Below are the entries. Print only the lines starting at the one with "[LinkedIn - Weiß, Kreis,] (983, 979)" and ending at the one with "[В России вырос", exactly, with no pictures.

» Records supplied:

──────

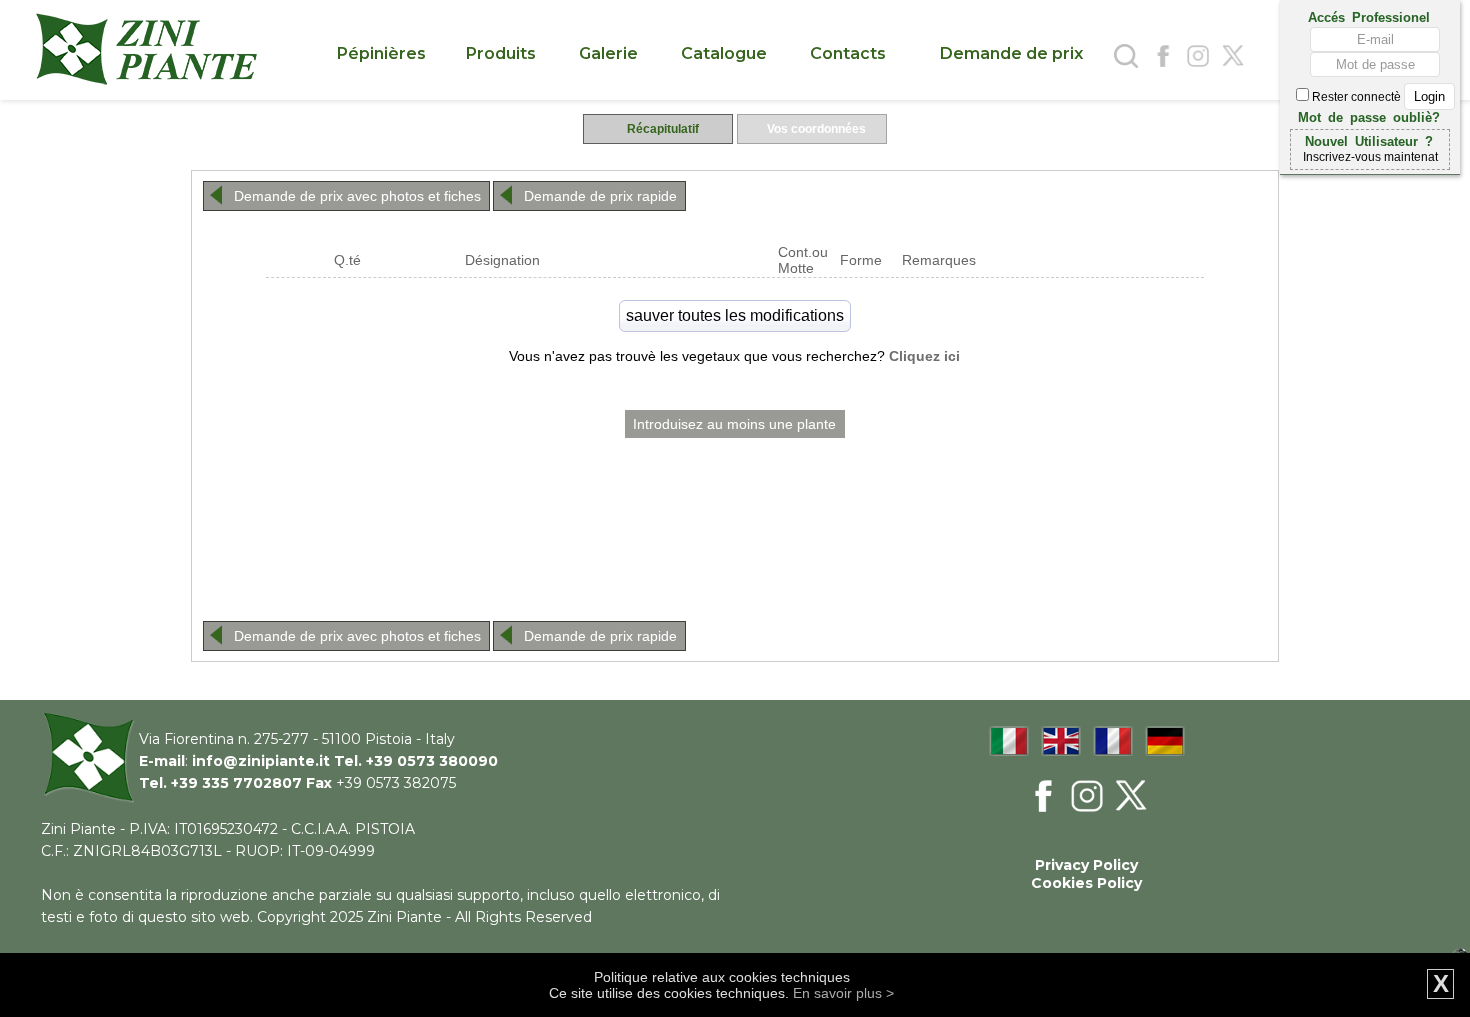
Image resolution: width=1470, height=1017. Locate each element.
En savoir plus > (843, 993)
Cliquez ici (924, 356)
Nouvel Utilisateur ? (1369, 140)
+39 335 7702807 (236, 783)
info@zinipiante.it (261, 761)
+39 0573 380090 (432, 761)
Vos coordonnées (816, 129)
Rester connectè (1356, 97)
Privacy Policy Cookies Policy (1086, 874)
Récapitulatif (663, 129)
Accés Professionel (1369, 16)
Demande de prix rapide (600, 196)
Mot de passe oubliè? (1369, 116)
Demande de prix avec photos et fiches (357, 196)
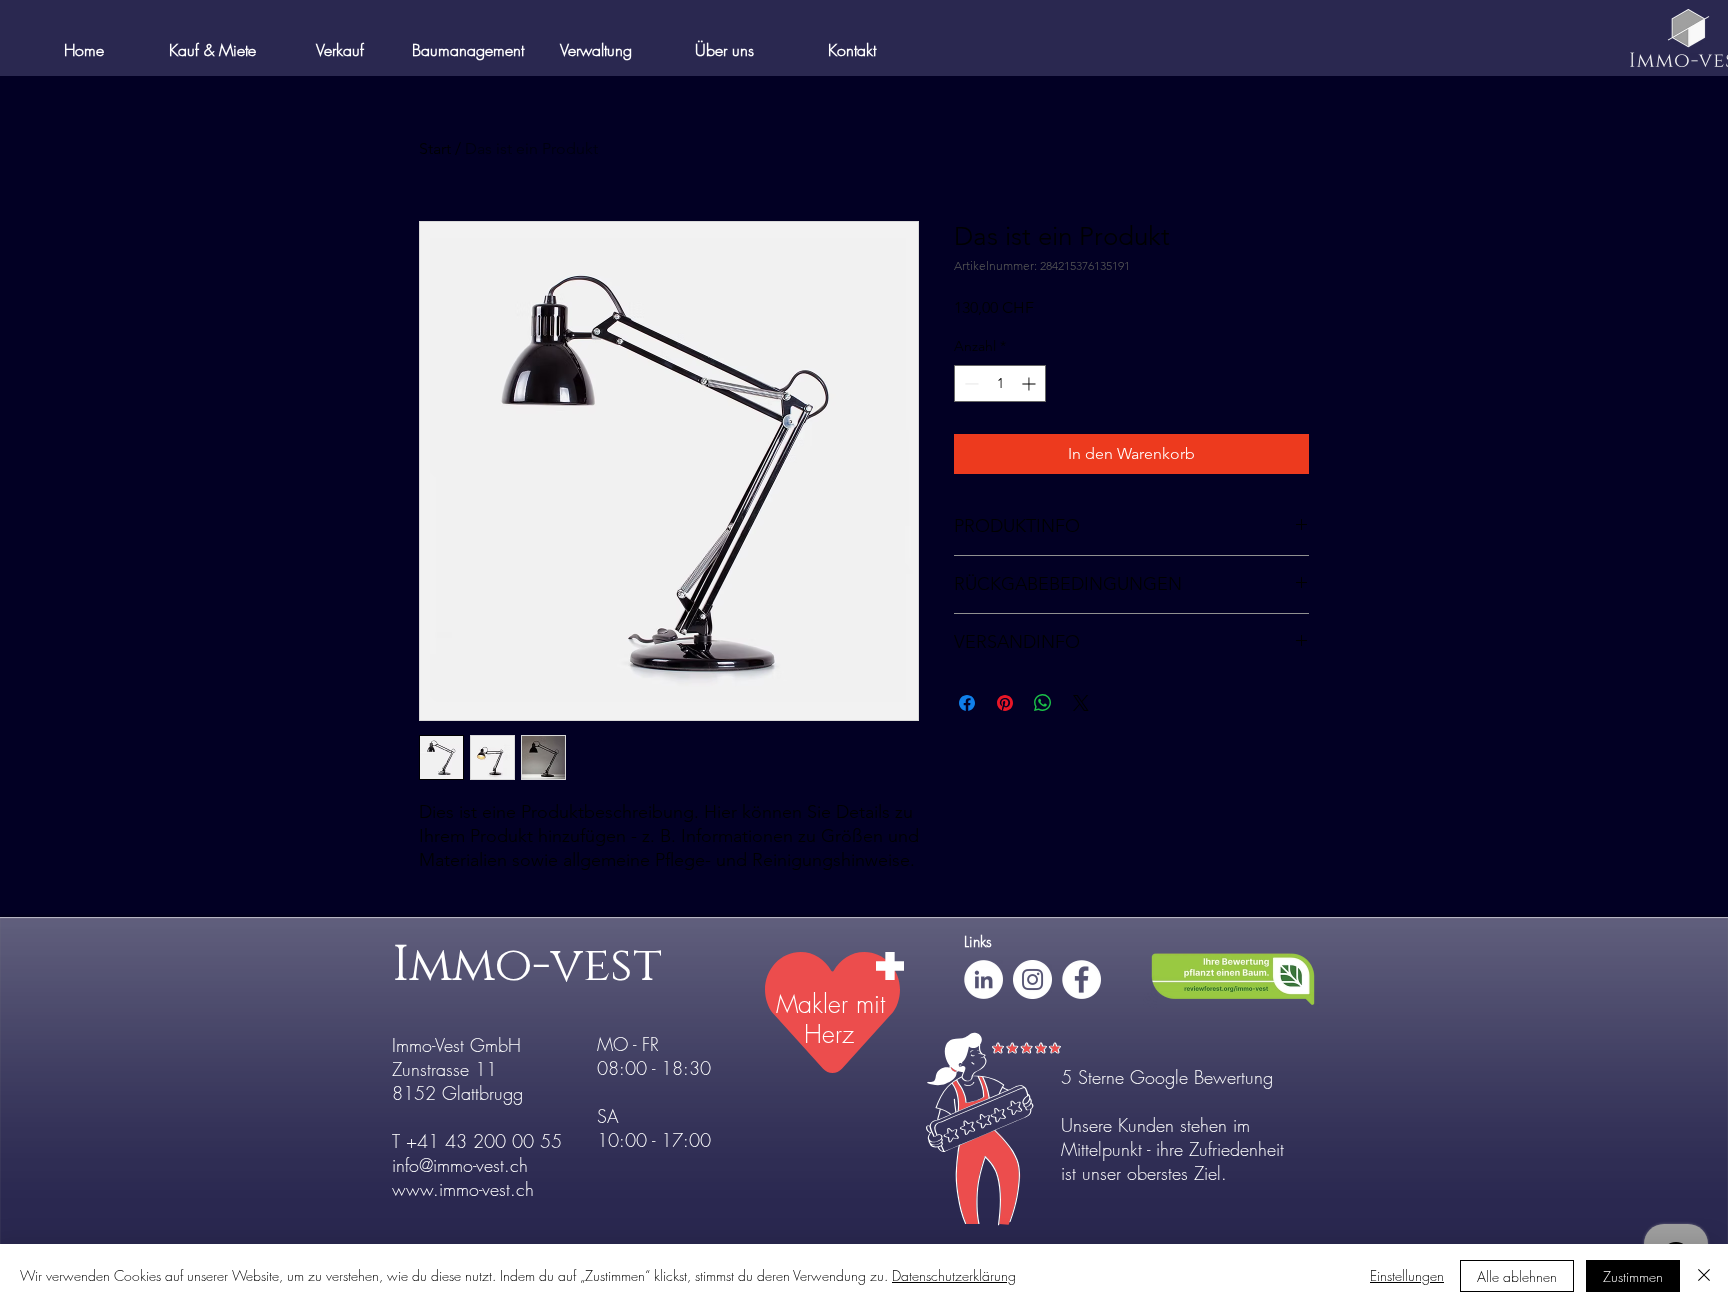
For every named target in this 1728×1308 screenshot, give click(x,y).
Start (435, 148)
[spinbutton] (1000, 383)
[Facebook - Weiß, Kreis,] (1081, 979)
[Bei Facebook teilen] (967, 703)
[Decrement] (969, 383)
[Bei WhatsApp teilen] (1043, 703)
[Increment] (1030, 383)
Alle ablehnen (1517, 1276)
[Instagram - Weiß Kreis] (1032, 979)
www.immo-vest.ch (463, 1189)
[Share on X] (1081, 703)
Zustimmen (1633, 1276)
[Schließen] (1704, 1276)
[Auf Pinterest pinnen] (1005, 703)
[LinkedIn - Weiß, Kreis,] (983, 979)
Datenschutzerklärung (954, 1275)
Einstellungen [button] (1407, 1275)
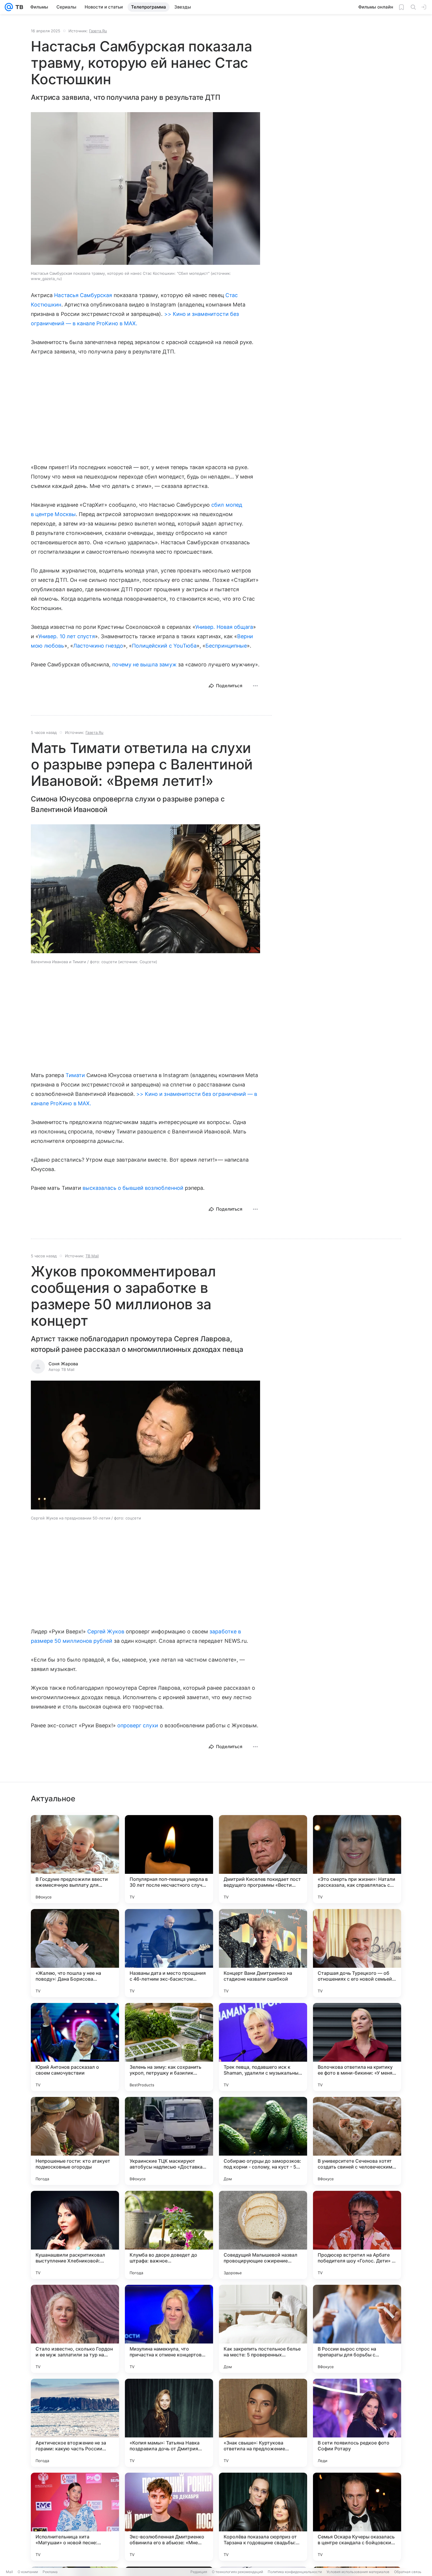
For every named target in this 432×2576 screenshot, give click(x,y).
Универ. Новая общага (224, 627)
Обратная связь (407, 2572)
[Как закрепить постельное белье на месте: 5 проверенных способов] (263, 2329)
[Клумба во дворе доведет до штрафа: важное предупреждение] (169, 2235)
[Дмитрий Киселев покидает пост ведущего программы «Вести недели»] (263, 1859)
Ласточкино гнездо (98, 646)
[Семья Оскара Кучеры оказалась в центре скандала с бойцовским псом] (357, 2517)
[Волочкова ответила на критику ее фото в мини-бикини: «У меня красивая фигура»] (357, 2047)
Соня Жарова (63, 1364)
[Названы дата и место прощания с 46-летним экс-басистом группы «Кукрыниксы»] (169, 1953)
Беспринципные (226, 646)
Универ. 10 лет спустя (66, 636)
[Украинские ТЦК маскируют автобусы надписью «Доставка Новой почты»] (169, 2141)
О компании (28, 2572)
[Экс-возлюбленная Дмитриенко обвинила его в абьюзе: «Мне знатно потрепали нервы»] (169, 2517)
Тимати (75, 1075)
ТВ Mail (92, 1256)
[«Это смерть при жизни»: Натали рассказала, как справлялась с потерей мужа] (357, 1859)
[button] (145, 889)
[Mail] (9, 7)
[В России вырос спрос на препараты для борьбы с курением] (357, 2329)
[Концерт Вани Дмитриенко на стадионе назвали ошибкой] (263, 1953)
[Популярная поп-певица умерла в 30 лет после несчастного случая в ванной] (169, 1859)
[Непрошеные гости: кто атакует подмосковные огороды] (75, 2141)
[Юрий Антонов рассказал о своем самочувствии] (75, 2047)
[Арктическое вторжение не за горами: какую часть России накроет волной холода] (75, 2423)
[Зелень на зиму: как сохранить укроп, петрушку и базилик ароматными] (169, 2047)
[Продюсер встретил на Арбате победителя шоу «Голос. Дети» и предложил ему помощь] (357, 2235)
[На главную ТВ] (18, 7)
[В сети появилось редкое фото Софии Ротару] (357, 2423)
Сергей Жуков (105, 1631)
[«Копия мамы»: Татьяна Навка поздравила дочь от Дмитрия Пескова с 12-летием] (169, 2423)
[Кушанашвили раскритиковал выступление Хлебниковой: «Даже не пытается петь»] (75, 2235)
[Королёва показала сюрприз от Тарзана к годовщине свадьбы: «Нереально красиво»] (263, 2517)
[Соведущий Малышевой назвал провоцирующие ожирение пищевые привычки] (263, 2235)
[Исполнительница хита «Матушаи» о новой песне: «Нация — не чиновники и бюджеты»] (75, 2517)
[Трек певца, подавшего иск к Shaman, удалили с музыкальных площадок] (263, 2047)
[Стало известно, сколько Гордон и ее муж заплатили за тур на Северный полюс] (75, 2329)
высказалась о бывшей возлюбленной (133, 1188)
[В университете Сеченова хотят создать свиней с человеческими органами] (357, 2141)
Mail (9, 2572)
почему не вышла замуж (144, 664)
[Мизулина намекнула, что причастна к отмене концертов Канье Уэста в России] (169, 2329)
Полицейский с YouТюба (164, 646)
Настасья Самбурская (83, 295)
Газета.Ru (98, 30)
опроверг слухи (137, 1725)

──────

» Answer box:
[LinkedIn - Weiß, Kreis,] (983, 979)
Datenschutzerklärung (954, 1275)
Einstellungen [button] (1407, 1275)
For every named target in this 432×2576 screenshot, give click(x,y).
Универ. Новая общага (224, 627)
Обратная связь (407, 2572)
[Как закрепить постельное белье на месте: 5 проверенных способов] (263, 2329)
[Клумба во дворе доведет до штрафа: важное предупреждение] (169, 2235)
[Дмитрий Киселев покидает пост ведущего программы «Вести недели»] (263, 1859)
Ласточкино гнездо (98, 646)
[Семья Оскара Кучеры оказалась в центре скандала с бойцовским псом] (357, 2517)
[Волочкова ответила на критику ее фото в мини-бикини: «У меня красивая фигура»] (357, 2047)
Соня Жарова (63, 1364)
[Названы дата и место прощания с 46-летним экс-басистом группы «Кукрыниксы»] (169, 1953)
Беспринципные (226, 646)
Универ. 10 лет спустя (66, 636)
[Украинские ТЦК маскируют автобусы надписью «Доставка Новой почты»] (169, 2141)
О компании (28, 2572)
[Экс-возлюбленная Дмитриенко обвинила его в абьюзе: «Мне знатно потрепали нервы»] (169, 2517)
Тимати (75, 1075)
ТВ Mail (92, 1256)
[«Это смерть при жизни»: Натали рассказала, как справлялась с потерей мужа] (357, 1859)
[button] (145, 889)
[Mail] (9, 7)
[В России вырос спрос на препараты для борьбы с курением] (357, 2329)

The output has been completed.